C’est par la pratique archaïque du système politique oligarchique de médiations institutionnelles universelles-abstraites et objectivement inégalitaires, que la gauche du capital voudrait soutenir une égalité purement formelle et idéologique. Elle  mobilise le discours autour de la notion de  citoyen ou d’électeur en occultant les conditions matérielles d’existence des individus ainsi que les processus de « lumpenprolétarisation » et de dépossession des paysans. Le système de la double oligarchie est, en fait, une oligarchie élective libérale parce qu’on est gouverné par un petit nombre. Elle est élective parce qu’on est convoqué périodiquement à choisir par notre vote ses individus. Elle est  libérale parce qu’on a historiquement arraché un certain nombre de droits, que les classes dominantes tentent, par tous les moyens, en permanence, de rogner.

Ce système de la double oligarchie s’inscrit dans le capitalisme globalisé, la démocratie libérale. Cette dernière est réduite à des élections périodiques frauduleuses, ruineuses et à la reconnaissance de droits individuels souvent violés par les gouvernements. La gauche du capital a admis ce cadre caractérisé par la mainmise  du capitalisme qui impose, à travers ces institutions mondiales telles que le Fonds Monétaire Internationale, la Banque Mondiale, etc., de grandes limitations structurelles à l’État contraint d’abandonner des programmes politiques de redistribution de la richesse ainsi que les services publics. Elle vise à liquider la lutte de classe et la pensée de Marx en orientant les mouvements populaires vers les élections et les institutions existantes. Elle remet en question l’antagonisme de classe ainsi que le combat contre les différentes formes d’exploitation qui ne sont plus considérées comme un enjeu fondamental. Cette réalité montre, entre autres, que les partis traditionnels constitutifs de la gauche du capital, même quand ils y auraient des programmes différents, sont plutôt en compétition politicienne qu’en compétition idéologique, et tendent à se ressembler. En effet, elle ne questionne plus le mode de production capitaliste encore moins l’État et l’oligarchie économique.

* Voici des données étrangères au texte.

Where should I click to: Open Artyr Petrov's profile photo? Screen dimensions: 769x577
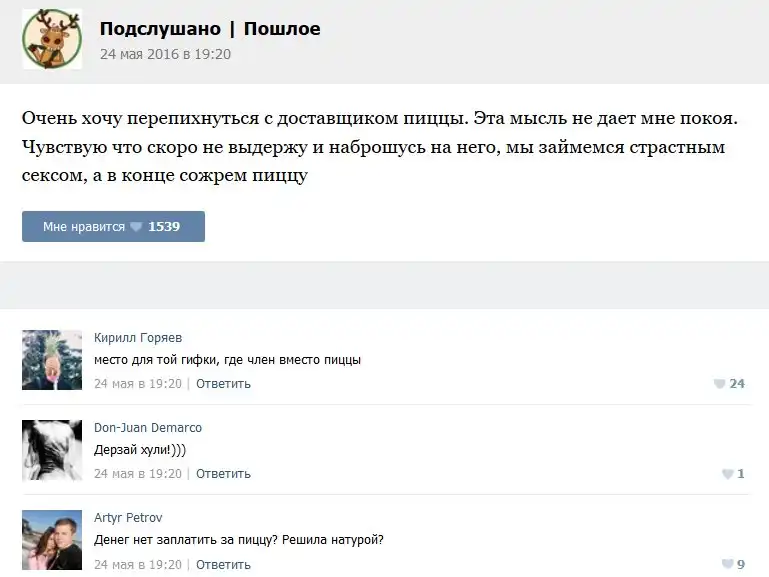[x=52, y=540]
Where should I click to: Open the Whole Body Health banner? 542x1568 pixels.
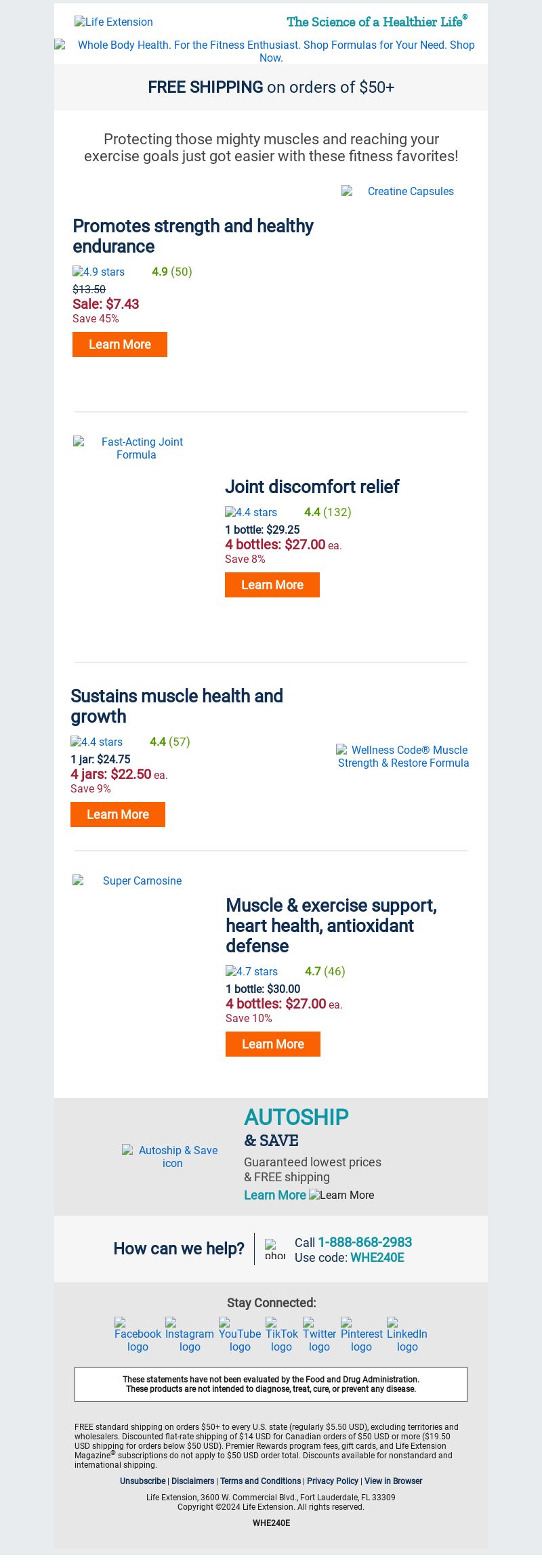[271, 51]
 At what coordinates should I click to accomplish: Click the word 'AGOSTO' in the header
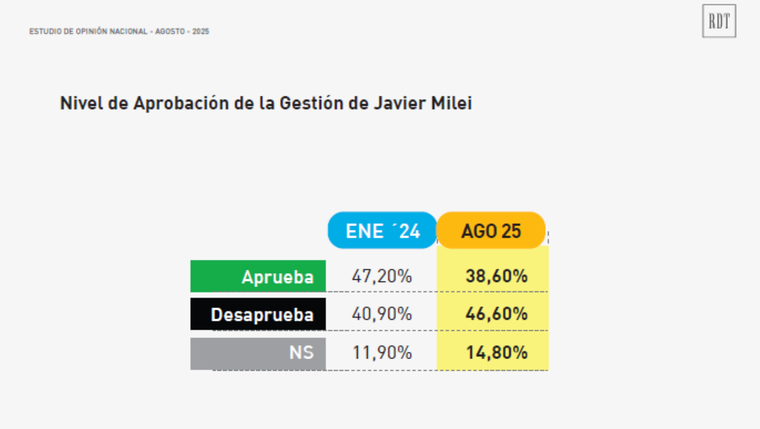(172, 32)
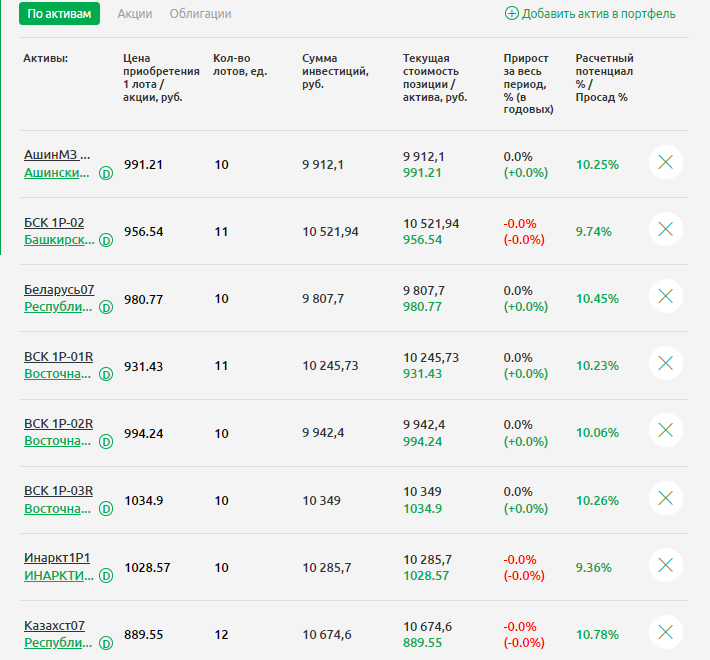The width and height of the screenshot is (710, 660).
Task: Select the По активам tab
Action: point(59,14)
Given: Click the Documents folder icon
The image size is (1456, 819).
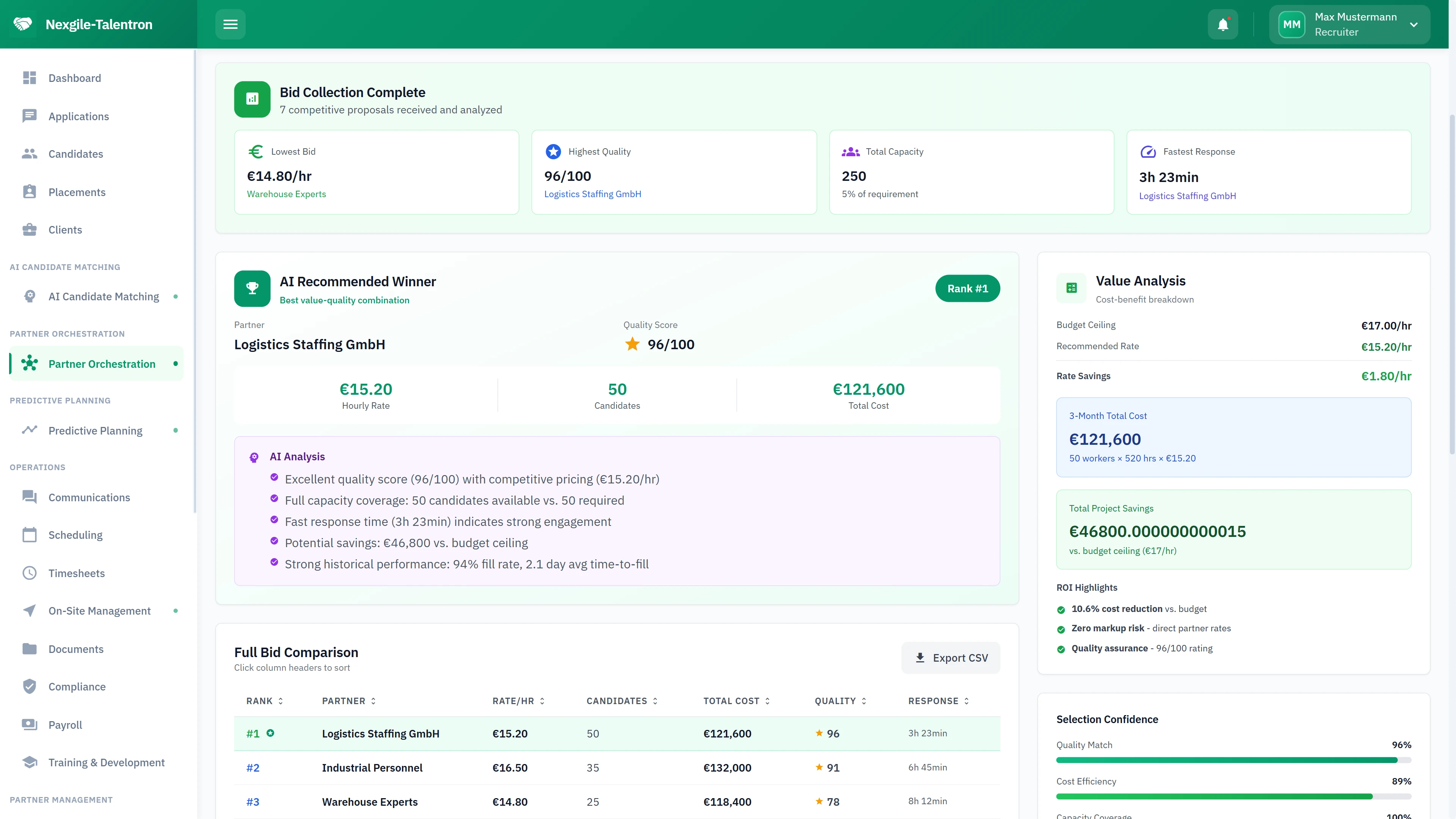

En ce sens, si la souveraineté populaire devient caduque, pour quelle raison pousser le peuple à choisir des élus dans un cadre où le néolibéralisme a déjà choisi les règles du jeu.  Le système de la double oligarchie met tout en place pour ne pas permettre, même aux partis de la gauche du capital d’appliquer une politique réformiste conforme à l’intérêt national et populaire. Ce qui signifie une accélération des inégalités sociales à mesure que s’enrichissent les dominants qui bénéficient de la pénétration vertigineuse de la logique capitaliste dans la société haïtienne. Ce qui porte plusieurs personnes à faire la promotion, même inconsciemment, d’une vision libérale, individualiste et égoïste de la liberté, à savoir celle de l’individu consommateur. Tout se vend : programme politique, politiciens.nes, etc.

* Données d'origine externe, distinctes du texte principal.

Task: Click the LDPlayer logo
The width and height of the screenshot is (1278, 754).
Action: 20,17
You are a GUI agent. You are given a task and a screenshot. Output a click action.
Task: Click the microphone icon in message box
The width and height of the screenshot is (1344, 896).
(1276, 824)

Dans ce contexte, la véritable gauche devrait viser au changement du système politique et économique contrôlé par une petite minorité très riche méprisant la misère de l’ensemble du peuple. Pour autant, elle pourrait, dans un double mouvement dialectique approfondir et renforcer, dans le cadre d’une période de transition plus ou moins longue, les institutions républicaines (liberté d’opinion, liberté d’association, liberté de pensée et élections libres, etc.), proposer au peuple, en même temps, un projet hégémonique antinéolibéral. En ce sens, il me semble qu’elle devrait rompre non seulement avec le révolutionnarisme, mais aussi avec le réformiste dans la mesure où ces deux orientations constituent les deux pivots d’une même lecture selon laquelle les institutions seraient de simples instruments au fondement du capitalisme et dont le contrôle autoriserait leur utilisation au service du peuple selon les rapports de force qu’elle arriverait à instituer.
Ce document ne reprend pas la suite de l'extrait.